━━ Data shown

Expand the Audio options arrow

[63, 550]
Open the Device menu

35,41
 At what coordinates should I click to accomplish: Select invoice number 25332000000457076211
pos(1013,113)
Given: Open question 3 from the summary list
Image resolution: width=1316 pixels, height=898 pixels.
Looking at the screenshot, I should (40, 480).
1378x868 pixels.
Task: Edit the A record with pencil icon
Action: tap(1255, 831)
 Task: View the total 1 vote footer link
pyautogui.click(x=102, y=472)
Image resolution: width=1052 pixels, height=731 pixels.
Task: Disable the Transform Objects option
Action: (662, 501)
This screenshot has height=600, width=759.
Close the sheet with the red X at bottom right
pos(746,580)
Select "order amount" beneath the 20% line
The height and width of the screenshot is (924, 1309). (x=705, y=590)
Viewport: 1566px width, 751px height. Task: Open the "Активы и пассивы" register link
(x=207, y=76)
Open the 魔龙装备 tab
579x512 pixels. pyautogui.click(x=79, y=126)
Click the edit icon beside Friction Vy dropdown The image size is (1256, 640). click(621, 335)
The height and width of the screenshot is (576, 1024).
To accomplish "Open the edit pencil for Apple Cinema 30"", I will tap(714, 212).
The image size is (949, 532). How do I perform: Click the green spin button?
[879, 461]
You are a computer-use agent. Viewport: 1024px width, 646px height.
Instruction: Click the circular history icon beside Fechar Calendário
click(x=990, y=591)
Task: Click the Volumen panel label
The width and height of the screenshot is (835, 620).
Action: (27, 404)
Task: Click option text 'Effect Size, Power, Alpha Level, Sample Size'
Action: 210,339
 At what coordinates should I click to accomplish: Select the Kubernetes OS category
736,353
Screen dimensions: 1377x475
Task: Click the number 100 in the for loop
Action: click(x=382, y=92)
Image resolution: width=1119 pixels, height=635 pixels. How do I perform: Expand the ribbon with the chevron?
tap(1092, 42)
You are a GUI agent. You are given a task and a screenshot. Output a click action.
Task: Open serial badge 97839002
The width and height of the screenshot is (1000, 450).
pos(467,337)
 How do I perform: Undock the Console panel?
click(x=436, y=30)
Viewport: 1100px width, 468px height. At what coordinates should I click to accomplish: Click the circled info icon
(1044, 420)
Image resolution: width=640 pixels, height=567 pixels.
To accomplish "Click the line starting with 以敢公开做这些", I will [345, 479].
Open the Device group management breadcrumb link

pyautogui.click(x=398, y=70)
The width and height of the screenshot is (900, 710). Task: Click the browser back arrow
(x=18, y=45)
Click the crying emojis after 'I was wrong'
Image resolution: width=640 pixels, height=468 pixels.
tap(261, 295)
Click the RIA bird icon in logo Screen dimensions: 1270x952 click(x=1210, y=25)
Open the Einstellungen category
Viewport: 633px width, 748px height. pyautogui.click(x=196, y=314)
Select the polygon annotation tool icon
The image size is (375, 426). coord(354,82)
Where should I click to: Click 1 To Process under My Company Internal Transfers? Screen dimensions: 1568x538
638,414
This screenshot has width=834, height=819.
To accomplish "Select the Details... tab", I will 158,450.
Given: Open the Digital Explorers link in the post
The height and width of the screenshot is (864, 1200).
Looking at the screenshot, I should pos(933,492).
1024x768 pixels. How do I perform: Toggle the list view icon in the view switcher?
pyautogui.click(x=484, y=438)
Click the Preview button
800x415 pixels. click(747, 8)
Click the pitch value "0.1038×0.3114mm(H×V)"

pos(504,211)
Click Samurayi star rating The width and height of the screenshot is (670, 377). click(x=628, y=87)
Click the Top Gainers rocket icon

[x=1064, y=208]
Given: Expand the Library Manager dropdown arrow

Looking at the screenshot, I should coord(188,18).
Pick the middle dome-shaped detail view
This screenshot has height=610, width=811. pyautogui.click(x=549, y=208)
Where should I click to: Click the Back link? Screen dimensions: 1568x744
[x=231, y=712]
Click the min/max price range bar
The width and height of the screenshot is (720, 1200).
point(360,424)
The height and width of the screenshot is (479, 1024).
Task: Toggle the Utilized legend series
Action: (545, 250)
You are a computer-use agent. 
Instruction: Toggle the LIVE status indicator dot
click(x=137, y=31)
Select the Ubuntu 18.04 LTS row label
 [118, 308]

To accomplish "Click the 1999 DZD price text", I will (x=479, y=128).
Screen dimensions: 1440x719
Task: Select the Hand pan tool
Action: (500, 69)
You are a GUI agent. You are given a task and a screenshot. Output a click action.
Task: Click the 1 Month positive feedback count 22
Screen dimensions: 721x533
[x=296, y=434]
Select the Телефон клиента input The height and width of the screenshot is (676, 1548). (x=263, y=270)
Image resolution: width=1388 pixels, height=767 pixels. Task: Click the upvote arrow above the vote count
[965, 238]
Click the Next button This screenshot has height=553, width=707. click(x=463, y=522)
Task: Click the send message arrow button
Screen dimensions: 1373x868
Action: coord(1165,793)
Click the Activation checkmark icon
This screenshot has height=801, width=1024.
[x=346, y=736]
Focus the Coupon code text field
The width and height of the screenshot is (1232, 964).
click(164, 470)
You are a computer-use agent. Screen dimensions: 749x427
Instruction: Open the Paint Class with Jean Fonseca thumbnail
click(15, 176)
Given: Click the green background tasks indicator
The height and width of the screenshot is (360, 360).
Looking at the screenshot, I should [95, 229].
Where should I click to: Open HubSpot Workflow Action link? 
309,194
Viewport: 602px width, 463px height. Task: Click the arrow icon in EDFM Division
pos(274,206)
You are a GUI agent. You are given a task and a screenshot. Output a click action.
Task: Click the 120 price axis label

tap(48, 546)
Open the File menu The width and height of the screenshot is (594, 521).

━━━━

What is expected: Starting at the first line of the listing, retype every line up to and including the one with "The height and width of the screenshot is (576, 1024).".

Solution to this problem:
Expand the Audio options arrow

[63, 550]
Open the Device menu

35,41
 At what coordinates should I click to accomplish: Select invoice number 25332000000457076211
pos(1013,113)
Given: Open question 3 from the summary list
Image resolution: width=1316 pixels, height=898 pixels.
Looking at the screenshot, I should (40, 480).
1378x868 pixels.
Task: Edit the A record with pencil icon
Action: tap(1255, 831)
 Task: View the total 1 vote footer link
pyautogui.click(x=102, y=472)
Image resolution: width=1052 pixels, height=731 pixels.
Task: Disable the Transform Objects option
Action: (662, 501)
This screenshot has height=600, width=759.
Close the sheet with the red X at bottom right
pos(746,580)
Select "order amount" beneath the 20% line
The height and width of the screenshot is (924, 1309). (x=705, y=590)
Viewport: 1566px width, 751px height. Task: Open the "Активы и пассивы" register link
(x=207, y=76)
Open the 魔龙装备 tab
579x512 pixels. pyautogui.click(x=79, y=126)
Click the edit icon beside Friction Vy dropdown The image size is (1256, 640). click(621, 335)
The height and width of the screenshot is (576, 1024).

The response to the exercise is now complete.